The city’s public works department presented changes to the thoroughfare plan, which includes bike lanes in our neighborhood, in a meting with neighbors Tuesday.
Any time the city wants to install bike lanes or cycle tracks, they are required to amend the thoroughfare plan, including conducting neighborhood meetings. City staff members Tanya Brooks and Ashley Haire stressed that these plans are preliminary.
The plan calls for a protected bike lane, or cycle track, along Beckley from Greenbriar to Zang. Where the protected cycle track on the Jefferson Viaduct will end at Oakenwald, it will transition to bike lanes on either side of the street. Shared bike lanes would be painted on Neches to Bishop, which already has bike lanes. Bike transportation coordinator Ashley Haire says she thinks directing bike traffic onto side streets generally works better than having bike facilities on main traffic thoroughfares, such as Colorado or Zang.
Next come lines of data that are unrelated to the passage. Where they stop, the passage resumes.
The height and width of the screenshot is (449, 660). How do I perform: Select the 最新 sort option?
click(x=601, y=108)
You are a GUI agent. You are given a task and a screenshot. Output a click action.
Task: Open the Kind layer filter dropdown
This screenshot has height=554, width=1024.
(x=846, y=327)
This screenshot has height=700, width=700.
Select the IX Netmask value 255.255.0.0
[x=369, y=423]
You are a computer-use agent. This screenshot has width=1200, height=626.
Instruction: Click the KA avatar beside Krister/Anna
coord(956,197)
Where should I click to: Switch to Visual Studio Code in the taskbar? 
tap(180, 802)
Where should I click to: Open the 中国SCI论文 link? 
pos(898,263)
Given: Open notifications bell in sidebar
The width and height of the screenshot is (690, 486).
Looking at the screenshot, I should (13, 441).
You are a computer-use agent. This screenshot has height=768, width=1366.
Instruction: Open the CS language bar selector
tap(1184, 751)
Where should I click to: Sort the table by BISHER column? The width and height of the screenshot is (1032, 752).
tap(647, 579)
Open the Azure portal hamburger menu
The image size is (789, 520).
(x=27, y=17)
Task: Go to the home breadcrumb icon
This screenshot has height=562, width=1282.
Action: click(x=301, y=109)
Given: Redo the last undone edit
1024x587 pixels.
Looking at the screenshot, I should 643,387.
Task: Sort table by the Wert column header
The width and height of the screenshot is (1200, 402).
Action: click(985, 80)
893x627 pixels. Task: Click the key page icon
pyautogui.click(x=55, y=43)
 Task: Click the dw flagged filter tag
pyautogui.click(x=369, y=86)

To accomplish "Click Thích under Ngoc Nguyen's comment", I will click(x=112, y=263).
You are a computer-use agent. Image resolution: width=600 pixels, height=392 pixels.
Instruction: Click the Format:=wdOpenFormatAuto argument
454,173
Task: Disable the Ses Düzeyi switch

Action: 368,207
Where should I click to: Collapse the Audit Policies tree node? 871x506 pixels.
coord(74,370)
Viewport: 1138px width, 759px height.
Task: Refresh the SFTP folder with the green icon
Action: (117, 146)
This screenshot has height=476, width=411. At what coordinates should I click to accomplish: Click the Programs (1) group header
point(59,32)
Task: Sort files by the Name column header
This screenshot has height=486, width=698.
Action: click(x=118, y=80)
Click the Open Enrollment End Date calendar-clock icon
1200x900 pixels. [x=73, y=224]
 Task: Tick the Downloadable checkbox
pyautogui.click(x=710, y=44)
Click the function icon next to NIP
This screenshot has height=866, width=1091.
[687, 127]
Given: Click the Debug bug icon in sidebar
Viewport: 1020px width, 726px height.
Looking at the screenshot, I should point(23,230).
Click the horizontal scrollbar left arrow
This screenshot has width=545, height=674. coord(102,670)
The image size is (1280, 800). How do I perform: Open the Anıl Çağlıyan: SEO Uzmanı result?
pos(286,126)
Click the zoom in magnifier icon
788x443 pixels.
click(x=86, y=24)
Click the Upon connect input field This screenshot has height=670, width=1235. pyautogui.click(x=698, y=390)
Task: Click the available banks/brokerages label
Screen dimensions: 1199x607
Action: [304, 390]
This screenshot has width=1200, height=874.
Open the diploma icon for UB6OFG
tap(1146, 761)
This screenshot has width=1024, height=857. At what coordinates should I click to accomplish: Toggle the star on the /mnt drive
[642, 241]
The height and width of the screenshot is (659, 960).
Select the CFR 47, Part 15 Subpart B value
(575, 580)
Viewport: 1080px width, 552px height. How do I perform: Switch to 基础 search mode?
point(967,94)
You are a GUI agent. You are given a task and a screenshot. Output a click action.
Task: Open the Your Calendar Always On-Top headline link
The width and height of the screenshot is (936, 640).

Bike Friendly Oak Cliff board members present at the meeting said they were pleased with the plan.
East Kessler Park neighbors were not too pleased with plans for Beckley, the current design of which encourages speeding (the posted speed limit is 30 mph, but traffic typically moves much faster) and discourages walking. While the proposed redesign does include a cycle track, it doesn’t do anything to slow traffic.
Neighbor Katherine Homan says she would like Beckley to be a real complete street with “women pushing strollers” on wide sidewalks. The city’s minimum sidewalk width is 4 feet, and the minimum for a cycle track is 8 feet. So the design minimizes bike and pedestrian amenities while allowing 64-76 feet for cars.
These amendments are expected to head to a subcommittee of the City Plan a Commission, and it could go to City Council in May.
That being said, this is just a plan. The Beckley changes have not been funded, and neither have the bike lanes on Zang, nor the shared lanes on Neches.